Sorry for the slow response. I missed your reply in the spring and am only getting back to bioinformatics now after field work now.

Is there any way to assign IDs manually?

The issue I have is I'm working on a multi-year sampling project. In the first year I was unsure how much depth I needed for my samples (octoploid plants), and ended up with a lot of reads. Subsequent testing reveals I can cut the depth down by 75% or more. But I still need to include the first 96 samples, as I add more each year.

Breaking up the analysis into hundreds of individual array jobs reduces the total run time from months to about a week. Constructing the catalog is one of the more time consuming steps. Limiting that to a selection of 80 samples speeds that up, and means I don't need to rebuild the catalog each year as I add samples. It takes about 4 days for my 80 samples. It increases a lot for additional samples - from 10 days to several weeks for 96. I currently have 384 samples with another 200 collected this year.
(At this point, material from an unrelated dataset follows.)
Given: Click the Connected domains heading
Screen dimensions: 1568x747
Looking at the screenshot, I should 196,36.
All of which to say going back to a full catalog is going to add months to my workflow every year.

sstacks is the other challenge. Running it on each sample individually takes me a few days. Putting them all together will take a month.
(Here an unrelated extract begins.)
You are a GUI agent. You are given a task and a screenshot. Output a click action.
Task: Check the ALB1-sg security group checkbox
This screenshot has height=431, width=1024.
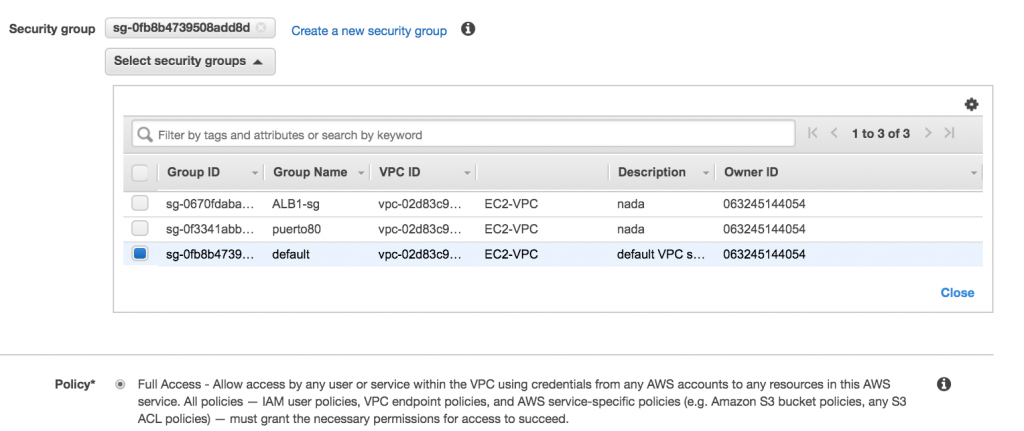point(140,204)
What would you suggest in this situation? Is there any point in the workflow where I could manually assign IDs to samples? Or maybe I need to subsample those initial 96 samples down to a reasonable size? The biggest sample has 2.0e08 retained reads, and from my experiments I could drop that to 5.0e07 (or perhaps less) with no loss of resolution (distinguishing among clones as one of the main requirements). It would be straightforward enough to select the first 5.0e7 reads from each file after process radtags if that makes sense.